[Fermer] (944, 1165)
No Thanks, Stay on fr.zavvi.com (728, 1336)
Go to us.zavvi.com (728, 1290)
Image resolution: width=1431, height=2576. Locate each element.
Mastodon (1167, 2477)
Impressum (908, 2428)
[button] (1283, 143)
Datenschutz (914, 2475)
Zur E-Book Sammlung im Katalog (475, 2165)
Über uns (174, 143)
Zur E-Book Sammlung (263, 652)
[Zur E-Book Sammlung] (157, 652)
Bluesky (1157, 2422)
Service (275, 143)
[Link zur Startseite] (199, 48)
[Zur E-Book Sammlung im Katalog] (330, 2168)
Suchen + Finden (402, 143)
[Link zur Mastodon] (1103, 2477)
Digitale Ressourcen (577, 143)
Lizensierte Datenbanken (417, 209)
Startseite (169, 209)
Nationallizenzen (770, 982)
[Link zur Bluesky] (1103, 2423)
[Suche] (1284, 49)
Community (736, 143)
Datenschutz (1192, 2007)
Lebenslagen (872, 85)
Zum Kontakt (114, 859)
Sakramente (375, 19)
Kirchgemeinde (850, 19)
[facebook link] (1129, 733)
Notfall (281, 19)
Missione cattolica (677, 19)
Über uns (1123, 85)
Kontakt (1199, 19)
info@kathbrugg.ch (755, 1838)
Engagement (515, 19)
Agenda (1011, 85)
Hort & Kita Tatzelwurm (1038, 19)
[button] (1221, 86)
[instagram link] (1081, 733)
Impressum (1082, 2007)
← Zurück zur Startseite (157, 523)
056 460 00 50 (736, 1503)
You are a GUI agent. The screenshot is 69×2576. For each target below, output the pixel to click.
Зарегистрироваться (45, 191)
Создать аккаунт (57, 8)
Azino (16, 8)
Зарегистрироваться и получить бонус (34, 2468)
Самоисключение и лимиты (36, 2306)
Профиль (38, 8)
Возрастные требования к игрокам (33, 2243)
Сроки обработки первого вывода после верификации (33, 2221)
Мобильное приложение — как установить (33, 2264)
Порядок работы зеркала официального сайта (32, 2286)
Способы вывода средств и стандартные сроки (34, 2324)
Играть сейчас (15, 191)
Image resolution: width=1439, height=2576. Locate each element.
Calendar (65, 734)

* * * *

What this task involves:
Restate each line above word for word.

Answer space:
[Fermer] (944, 1165)
No Thanks, Stay on fr.zavvi.com (728, 1336)
Go to us.zavvi.com (728, 1290)
Image resolution: width=1431, height=2576. Locate each element.
Mastodon (1167, 2477)
Impressum (908, 2428)
[button] (1283, 143)
Datenschutz (914, 2475)
Zur E-Book Sammlung im Katalog (475, 2165)
Über uns (174, 143)
Zur E-Book Sammlung (263, 652)
[Zur E-Book Sammlung] (157, 652)
Bluesky (1157, 2422)
Service (275, 143)
[Link zur Startseite] (199, 48)
[Zur E-Book Sammlung im Katalog] (330, 2168)
Suchen + Finden (402, 143)
[Link zur Mastodon] (1103, 2477)
Digitale Ressourcen (577, 143)
Lizensierte Datenbanken (417, 209)
Startseite (169, 209)
Nationallizenzen (770, 982)
[Link zur Bluesky] (1103, 2423)
[Suche] (1284, 49)
Community (736, 143)
Datenschutz (1192, 2007)
Lebenslagen (872, 85)
Zum Kontakt (114, 859)
Sakramente (375, 19)
Kirchgemeinde (850, 19)
[facebook link] (1129, 733)
Notfall (281, 19)
Missione cattolica (677, 19)
Über uns (1123, 85)
Kontakt (1199, 19)
info@kathbrugg.ch (755, 1838)
Engagement (515, 19)
Agenda (1011, 85)
Hort & Kita Tatzelwurm (1038, 19)
[button] (1221, 86)
[instagram link] (1081, 733)
Impressum (1082, 2007)
← Zurück zur Startseite (157, 523)
056 460 00 50 (736, 1503)
You are a GUI agent. The screenshot is 69×2576. For each target below, output the pixel to click.
Зарегистрироваться (45, 191)
Создать аккаунт (57, 8)
Azino (16, 8)
Зарегистрироваться и получить бонус (34, 2468)
Самоисключение и лимиты (36, 2306)
Профиль (38, 8)
Возрастные требования к игрокам (33, 2243)
Сроки обработки первого вывода после верификации (33, 2221)
Мобильное приложение — как установить (33, 2264)
Порядок работы зеркала официального сайта (32, 2286)
Способы вывода средств и стандартные сроки (34, 2324)
Играть сейчас (15, 191)
Image resolution: width=1439, height=2576. Locate each element.
Calendar (65, 734)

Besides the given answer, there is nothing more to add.